Texto teatral e a poesia em Soares Feitosa



“nas mesmas métrica e rima certas, por linhas... cegas...
do Ontem! A quem prestam contas os galos?”
(Rio Macacos, Soares Feitosa)


 

O poema pode ser épico, como é o de Gerardo Mello Mourão (Os Peães), pode carregar o movimento nascido a partir do Romantismo francês do século XIX, o lirismo, como é o de Alexei Bueno (Em sonho), pode ser polêmico como é o de João Cabral de Melo Neto e pode ser teatral como é o de Soares Feitosa.

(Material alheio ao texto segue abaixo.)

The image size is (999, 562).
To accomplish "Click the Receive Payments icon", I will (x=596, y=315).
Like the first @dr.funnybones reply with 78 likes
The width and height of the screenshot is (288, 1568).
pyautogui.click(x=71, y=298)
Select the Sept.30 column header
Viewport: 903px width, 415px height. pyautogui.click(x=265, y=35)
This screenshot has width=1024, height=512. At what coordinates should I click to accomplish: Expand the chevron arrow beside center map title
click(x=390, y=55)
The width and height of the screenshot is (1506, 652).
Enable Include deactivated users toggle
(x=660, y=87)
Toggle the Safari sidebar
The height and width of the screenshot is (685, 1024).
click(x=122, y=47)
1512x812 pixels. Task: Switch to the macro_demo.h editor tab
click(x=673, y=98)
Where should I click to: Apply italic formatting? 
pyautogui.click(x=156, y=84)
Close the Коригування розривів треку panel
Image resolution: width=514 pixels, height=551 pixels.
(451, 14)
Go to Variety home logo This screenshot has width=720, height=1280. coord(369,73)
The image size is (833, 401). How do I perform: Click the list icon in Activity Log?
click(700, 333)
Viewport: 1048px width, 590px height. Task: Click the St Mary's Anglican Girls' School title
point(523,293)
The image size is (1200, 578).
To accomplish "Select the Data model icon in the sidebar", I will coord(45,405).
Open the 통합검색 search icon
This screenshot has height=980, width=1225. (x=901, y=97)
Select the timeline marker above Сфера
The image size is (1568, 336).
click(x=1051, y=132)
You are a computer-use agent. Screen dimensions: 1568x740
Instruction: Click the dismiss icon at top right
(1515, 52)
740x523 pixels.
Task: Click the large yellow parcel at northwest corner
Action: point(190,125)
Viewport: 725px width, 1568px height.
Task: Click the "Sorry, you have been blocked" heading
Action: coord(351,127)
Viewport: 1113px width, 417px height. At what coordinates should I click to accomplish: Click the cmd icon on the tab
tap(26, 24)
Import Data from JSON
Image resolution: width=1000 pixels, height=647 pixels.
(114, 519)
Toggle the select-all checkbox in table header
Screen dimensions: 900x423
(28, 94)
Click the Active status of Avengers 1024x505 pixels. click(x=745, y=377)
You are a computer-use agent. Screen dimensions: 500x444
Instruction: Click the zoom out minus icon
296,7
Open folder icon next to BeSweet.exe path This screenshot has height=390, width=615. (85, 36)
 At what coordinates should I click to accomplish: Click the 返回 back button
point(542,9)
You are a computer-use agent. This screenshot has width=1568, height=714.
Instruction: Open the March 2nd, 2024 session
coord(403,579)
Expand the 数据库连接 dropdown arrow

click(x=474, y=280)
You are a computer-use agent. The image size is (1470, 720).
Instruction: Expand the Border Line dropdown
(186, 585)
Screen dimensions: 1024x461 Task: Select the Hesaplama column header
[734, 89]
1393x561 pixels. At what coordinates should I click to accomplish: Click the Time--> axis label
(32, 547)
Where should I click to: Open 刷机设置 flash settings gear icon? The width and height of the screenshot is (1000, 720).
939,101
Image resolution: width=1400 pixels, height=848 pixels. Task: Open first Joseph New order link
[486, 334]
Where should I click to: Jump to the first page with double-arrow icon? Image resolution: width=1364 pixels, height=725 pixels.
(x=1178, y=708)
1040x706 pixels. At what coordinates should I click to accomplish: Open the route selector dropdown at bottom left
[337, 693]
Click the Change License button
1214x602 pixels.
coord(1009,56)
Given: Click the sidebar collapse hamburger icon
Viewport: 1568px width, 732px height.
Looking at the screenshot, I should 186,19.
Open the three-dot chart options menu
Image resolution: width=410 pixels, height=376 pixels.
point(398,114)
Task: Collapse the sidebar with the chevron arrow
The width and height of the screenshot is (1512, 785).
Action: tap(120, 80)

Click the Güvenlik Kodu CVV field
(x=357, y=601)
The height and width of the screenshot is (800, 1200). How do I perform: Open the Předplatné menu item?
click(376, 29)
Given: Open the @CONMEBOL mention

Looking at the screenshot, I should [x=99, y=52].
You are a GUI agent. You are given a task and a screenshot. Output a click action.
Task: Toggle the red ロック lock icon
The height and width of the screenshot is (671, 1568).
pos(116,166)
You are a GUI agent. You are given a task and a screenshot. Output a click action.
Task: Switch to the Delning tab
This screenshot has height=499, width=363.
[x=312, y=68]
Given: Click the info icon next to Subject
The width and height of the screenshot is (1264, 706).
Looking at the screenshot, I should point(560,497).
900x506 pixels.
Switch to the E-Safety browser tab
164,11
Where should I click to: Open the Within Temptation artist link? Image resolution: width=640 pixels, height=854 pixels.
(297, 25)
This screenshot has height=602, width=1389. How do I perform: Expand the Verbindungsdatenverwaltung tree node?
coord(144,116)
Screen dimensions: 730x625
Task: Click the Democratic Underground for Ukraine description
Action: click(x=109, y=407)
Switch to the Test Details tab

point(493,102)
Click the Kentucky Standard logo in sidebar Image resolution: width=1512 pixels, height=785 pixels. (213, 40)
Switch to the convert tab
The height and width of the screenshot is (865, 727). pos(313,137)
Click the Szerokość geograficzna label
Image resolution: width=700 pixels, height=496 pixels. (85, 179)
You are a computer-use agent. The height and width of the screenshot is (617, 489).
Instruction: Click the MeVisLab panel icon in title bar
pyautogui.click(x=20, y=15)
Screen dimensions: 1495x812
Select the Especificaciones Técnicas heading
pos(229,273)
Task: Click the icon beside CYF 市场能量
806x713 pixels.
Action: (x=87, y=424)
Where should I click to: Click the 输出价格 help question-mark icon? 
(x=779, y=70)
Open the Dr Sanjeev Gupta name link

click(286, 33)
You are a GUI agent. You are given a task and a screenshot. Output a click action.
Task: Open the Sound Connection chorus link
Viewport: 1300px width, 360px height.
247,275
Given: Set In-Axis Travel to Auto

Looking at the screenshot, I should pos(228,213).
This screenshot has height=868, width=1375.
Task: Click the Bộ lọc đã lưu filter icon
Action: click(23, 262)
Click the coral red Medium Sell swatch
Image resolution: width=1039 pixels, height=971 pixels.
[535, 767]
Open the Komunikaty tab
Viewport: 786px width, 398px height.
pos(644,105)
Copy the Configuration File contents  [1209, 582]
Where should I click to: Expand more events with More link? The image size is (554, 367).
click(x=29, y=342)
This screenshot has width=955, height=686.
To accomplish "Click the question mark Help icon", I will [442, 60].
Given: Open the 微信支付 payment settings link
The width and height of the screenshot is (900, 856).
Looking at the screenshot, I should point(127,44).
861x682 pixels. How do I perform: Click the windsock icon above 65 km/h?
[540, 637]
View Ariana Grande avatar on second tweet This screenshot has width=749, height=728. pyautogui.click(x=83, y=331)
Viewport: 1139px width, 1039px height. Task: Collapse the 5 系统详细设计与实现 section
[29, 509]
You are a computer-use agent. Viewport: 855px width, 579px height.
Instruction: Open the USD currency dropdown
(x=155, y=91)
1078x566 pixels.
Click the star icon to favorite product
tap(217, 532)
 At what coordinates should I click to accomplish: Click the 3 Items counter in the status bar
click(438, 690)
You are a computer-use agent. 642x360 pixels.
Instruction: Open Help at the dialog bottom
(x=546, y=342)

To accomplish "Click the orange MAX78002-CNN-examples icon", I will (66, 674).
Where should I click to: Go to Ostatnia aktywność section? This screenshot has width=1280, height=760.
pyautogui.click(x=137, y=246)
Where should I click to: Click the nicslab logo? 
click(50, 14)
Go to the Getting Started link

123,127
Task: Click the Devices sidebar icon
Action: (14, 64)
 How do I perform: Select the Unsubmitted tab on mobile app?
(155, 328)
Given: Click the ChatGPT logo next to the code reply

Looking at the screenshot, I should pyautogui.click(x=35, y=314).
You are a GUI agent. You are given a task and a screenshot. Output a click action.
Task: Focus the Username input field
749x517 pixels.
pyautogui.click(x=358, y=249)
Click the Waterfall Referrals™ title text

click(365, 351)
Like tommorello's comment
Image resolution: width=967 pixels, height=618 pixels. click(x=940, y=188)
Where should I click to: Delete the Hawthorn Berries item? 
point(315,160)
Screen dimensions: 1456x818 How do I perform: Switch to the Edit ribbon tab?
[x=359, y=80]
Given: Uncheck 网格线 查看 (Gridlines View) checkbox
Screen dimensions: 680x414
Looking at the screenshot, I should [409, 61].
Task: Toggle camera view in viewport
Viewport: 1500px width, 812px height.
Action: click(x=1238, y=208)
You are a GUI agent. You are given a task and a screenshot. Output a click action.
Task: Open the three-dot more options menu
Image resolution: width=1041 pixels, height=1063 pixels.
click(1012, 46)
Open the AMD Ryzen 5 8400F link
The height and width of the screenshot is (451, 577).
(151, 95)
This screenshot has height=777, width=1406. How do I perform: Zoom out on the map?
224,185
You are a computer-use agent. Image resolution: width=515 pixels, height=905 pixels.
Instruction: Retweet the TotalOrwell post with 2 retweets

Nítidos traços de Mourão nos seus traços, mas a marca maior salta aos olhos, teatralidade. Diferencia-o de Mourão, entre outras coisas, o fato de não ser épica a poesia de Soares. A invocação de cenas da natureza, de histórias enredadas umas nas outras o aproxima de G.M.M.. Se este último, em Os Peães, apresenta com mestria a saga dos Mourões, Soares desliza para um espectador de cenas menos heróicas, com menos aventura e perigos.
A habilidade de evocar histórias sem fugir do estilo do poema e não ser épico acaba dando teatralidade ao seu texto. Não poderíamos esquecer de citar Shakespeare que, na verdade, foi um dramaturgo, no entanto suas peças/poemas se incrustaram no imaginário de qualquer ser letrado como poesia mais pura, mais cristalina e mais lida.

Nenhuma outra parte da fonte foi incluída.